#### [Task description]
If a line in the entries contains the word "Select", list it.

#### [Stored data]

------------------------------------------------------------

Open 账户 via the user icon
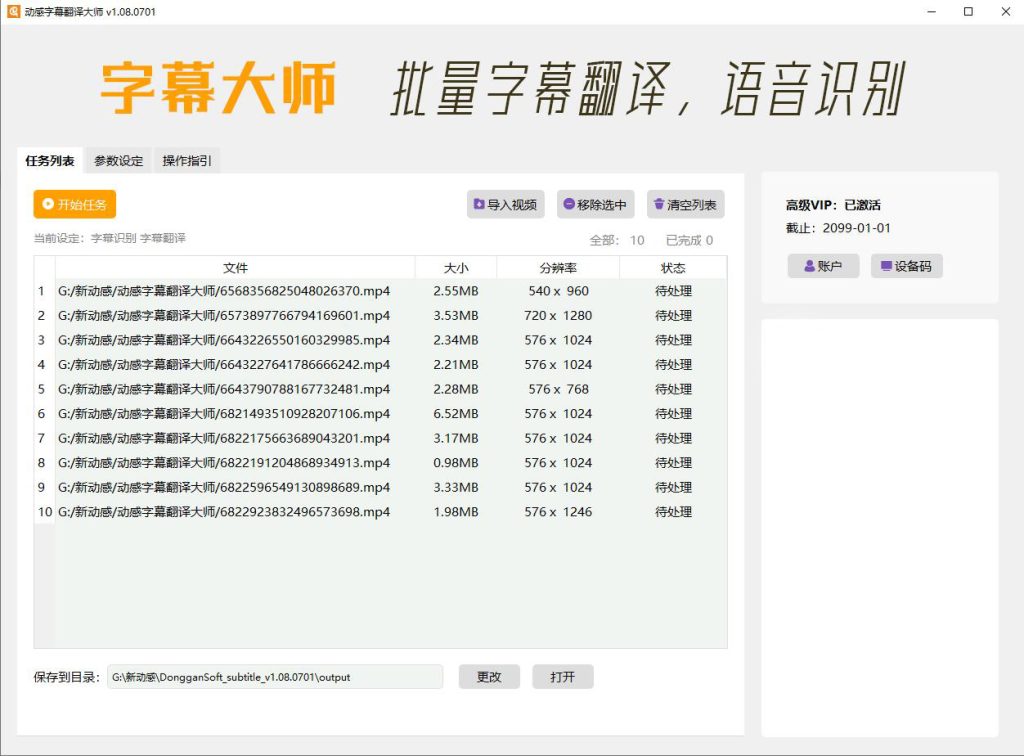The image size is (1024, 756). coord(809,267)
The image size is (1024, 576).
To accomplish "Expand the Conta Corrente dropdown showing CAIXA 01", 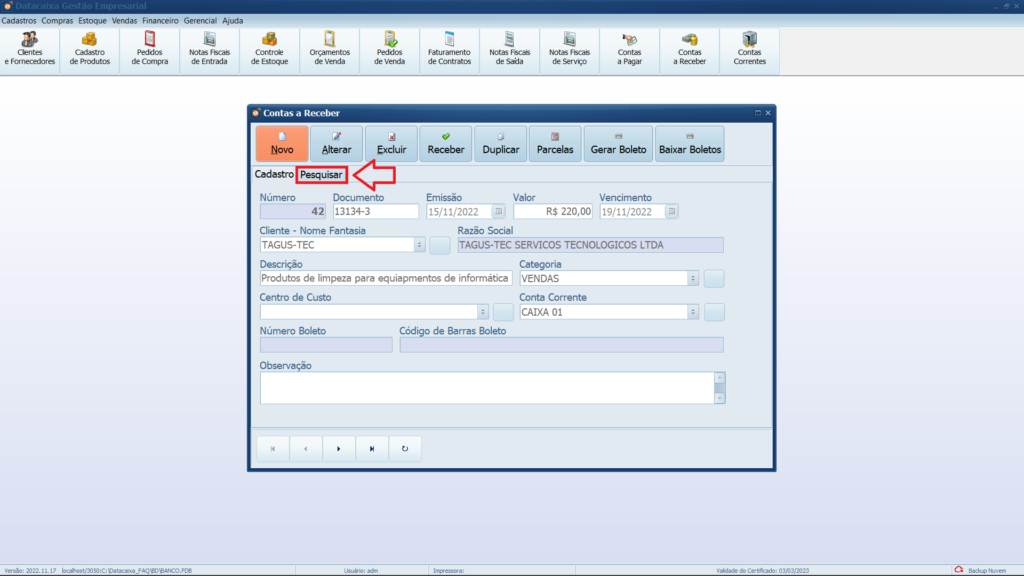I will (x=692, y=312).
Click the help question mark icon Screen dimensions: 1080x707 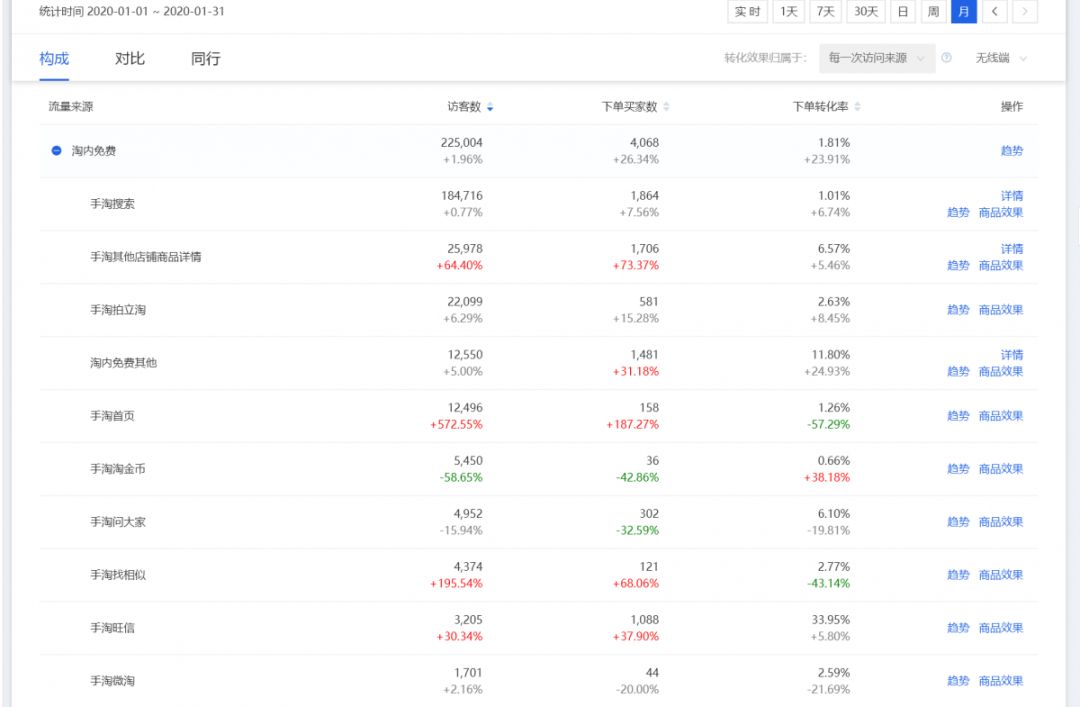(x=946, y=58)
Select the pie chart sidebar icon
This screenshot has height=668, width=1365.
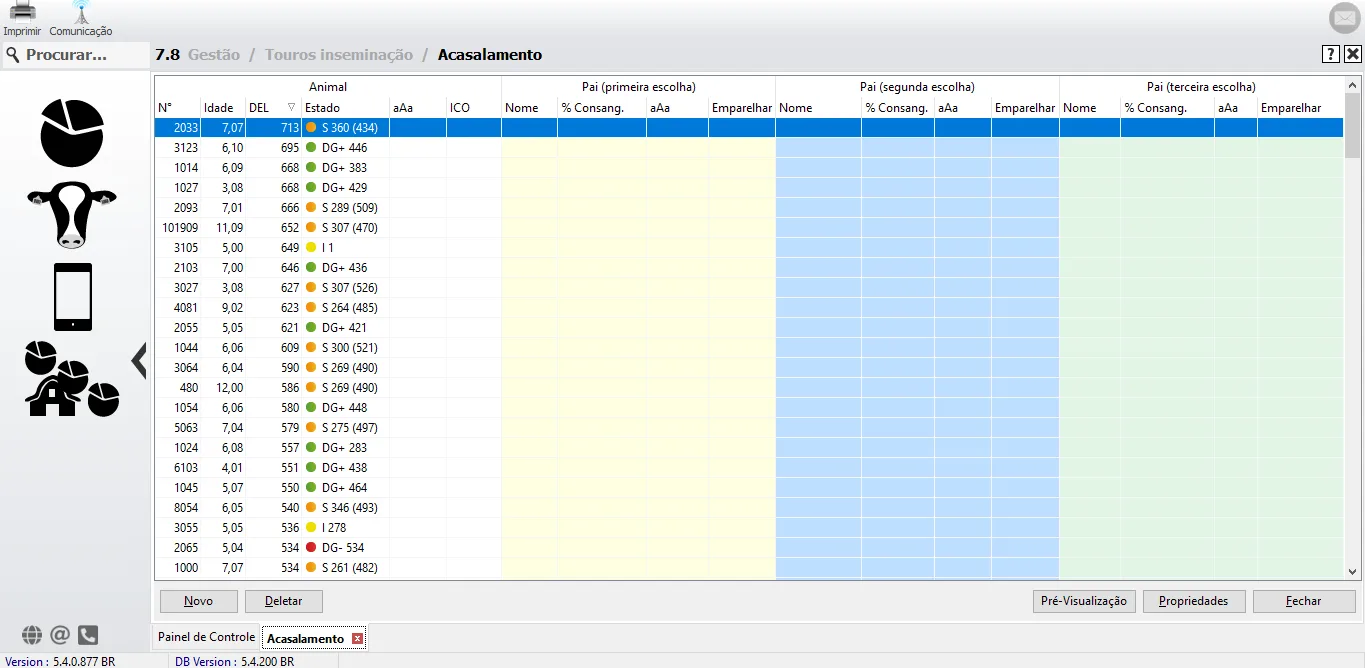[x=72, y=132]
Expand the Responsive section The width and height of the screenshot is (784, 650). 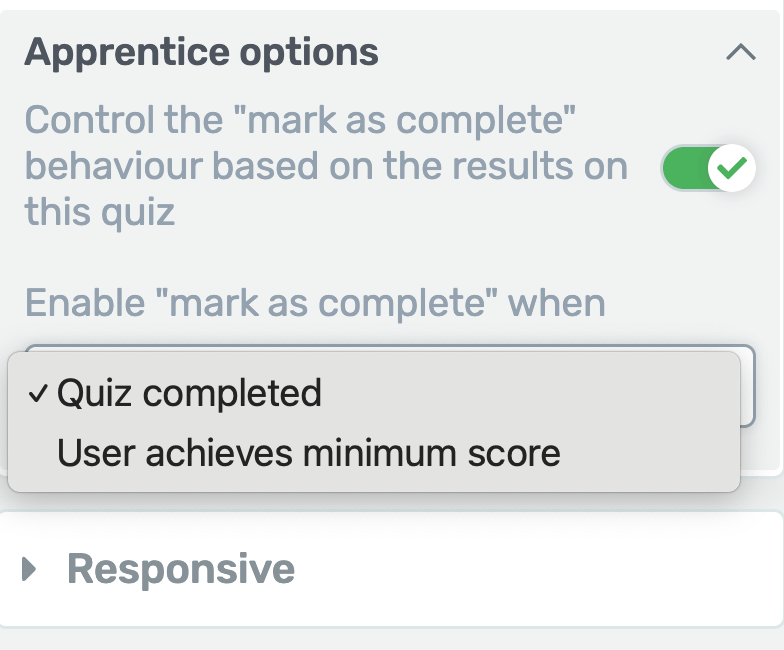coord(180,570)
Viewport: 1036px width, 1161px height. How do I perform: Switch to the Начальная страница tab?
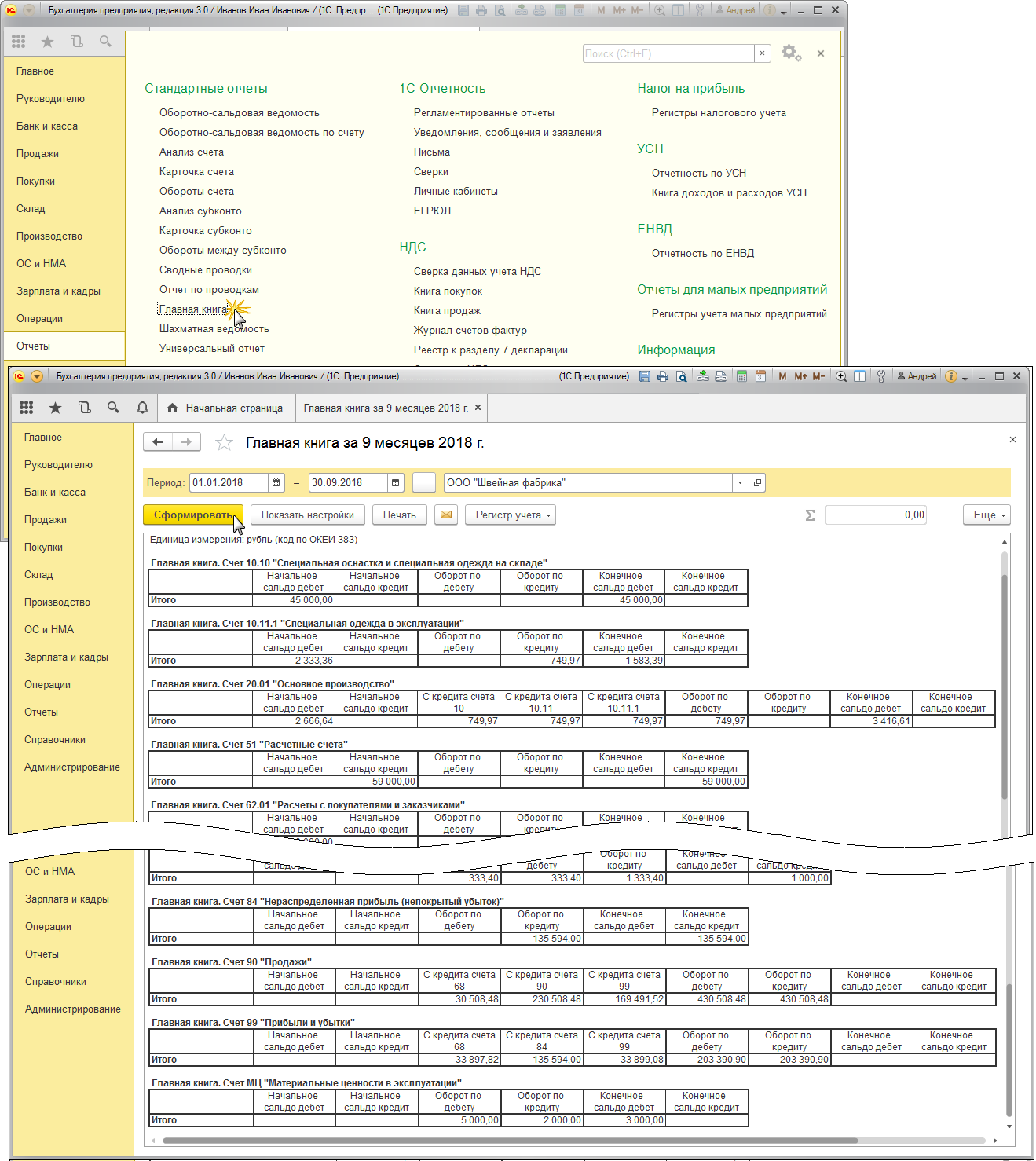[x=225, y=408]
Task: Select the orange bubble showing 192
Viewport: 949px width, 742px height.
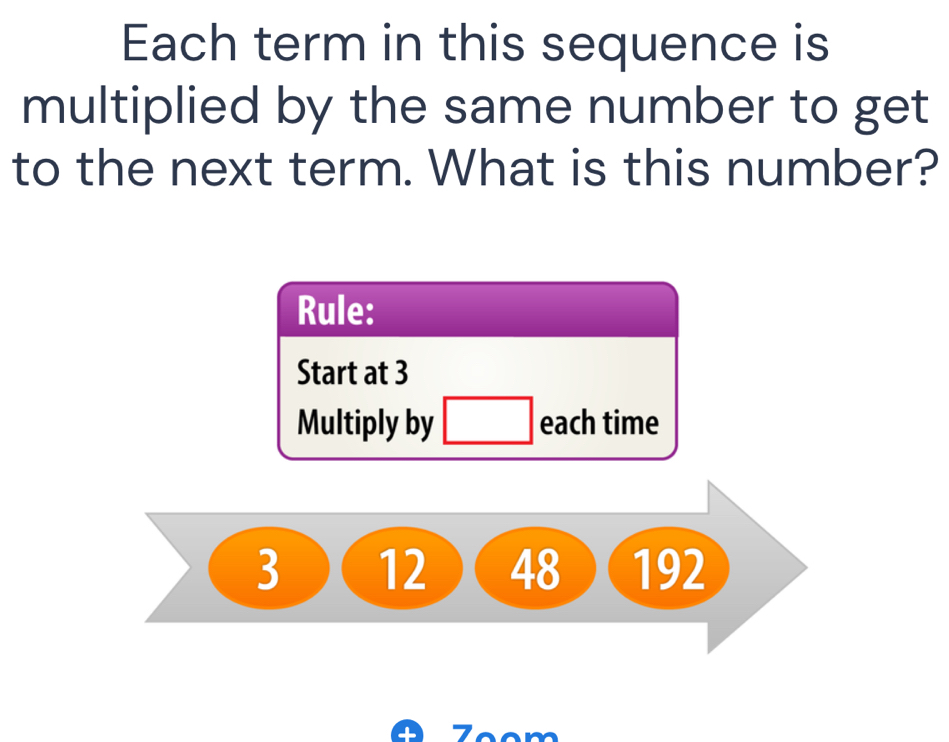Action: click(x=669, y=568)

------------------------------------------------------------

#### [Answer section]
Select the pie chart sidebar icon
Task: Select the orange bubble showing 192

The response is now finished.